■ **Quoted text**:
-- -- --
Tuesday 17th September 2024
quotequote all
Hi

A question on tax free lump sum, best illustrated by example:

You have £1m in your workplace pension and you reach retirement age but do not want to retire.

You want to claim your 25% tax free lump sum so you move your pension to a drawdown provider (as this is the only option available).

So, your workplace pension pays you £250k and moves the rest to your drawdown provider.

You work for another 5 years and you do not touch your drawdown pension. Also, you have 5 years of contributions (yourself and employer) to the new 'pot' you got when you transferred everything out 5 years earlier. You don't touch this either.

The value of the 2 pots after the 5 years is £1.5m and you decide to retire.


So, you still have c. £18k which you can in theory take tax free (the max TFLS is £268k), as your lifetime pot is clearly in excess of the £1,073m max for TFLS.
-- -- --
Some material:
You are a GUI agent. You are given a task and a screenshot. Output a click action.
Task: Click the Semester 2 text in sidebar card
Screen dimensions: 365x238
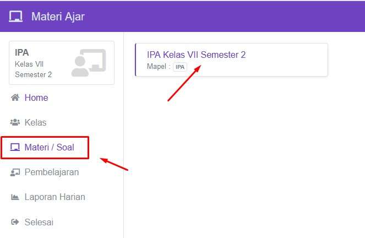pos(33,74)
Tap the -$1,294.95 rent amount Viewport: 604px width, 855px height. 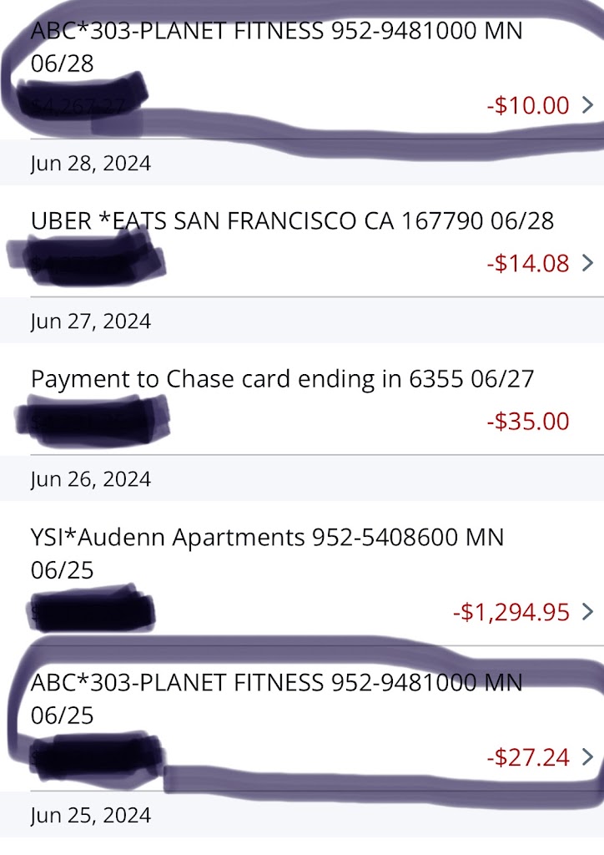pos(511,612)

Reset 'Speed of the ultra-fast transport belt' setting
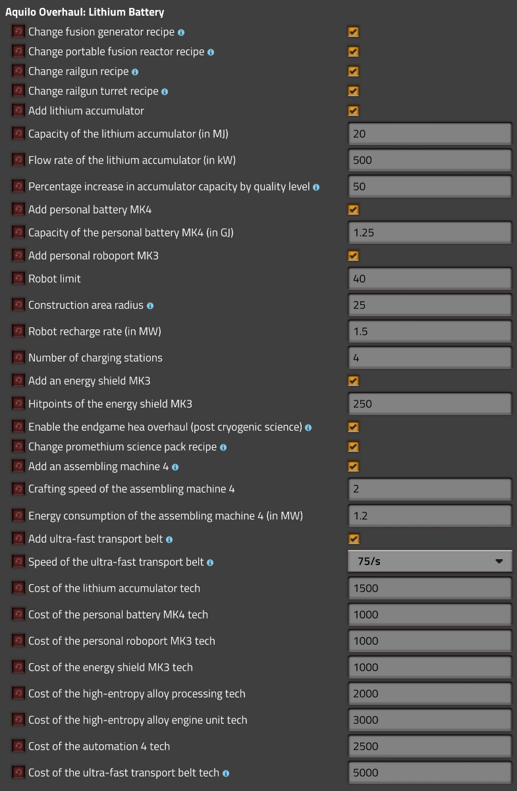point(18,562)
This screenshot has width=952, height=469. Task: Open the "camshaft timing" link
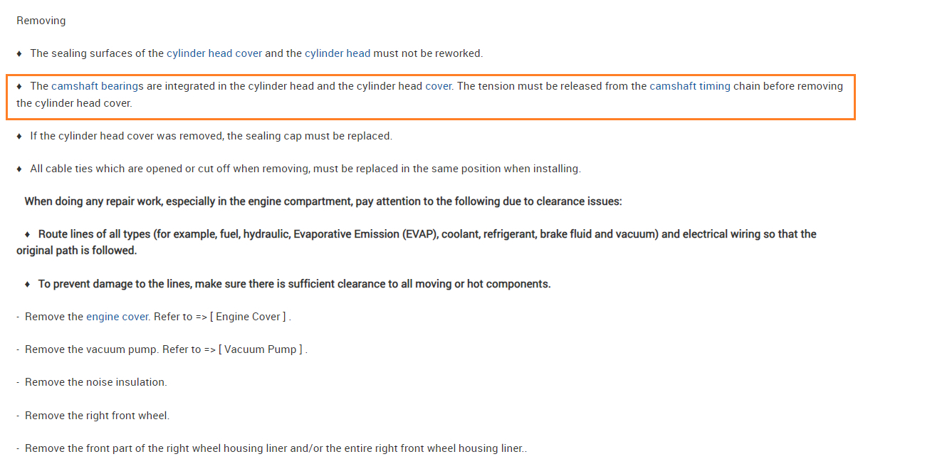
-- -- --
■ **The request**:
Answer these questions from the post on the tax-free lump sum, answering each on its own line with matching numbers:
1. How much is held in the workplace pension at the start of the example?
2. For how many more years does the person continue working?
3. What is the combined value of the two pots when the person decides to retire?

■ **Exercise response**:
1. £1m
2. 5 years
3. £1.5m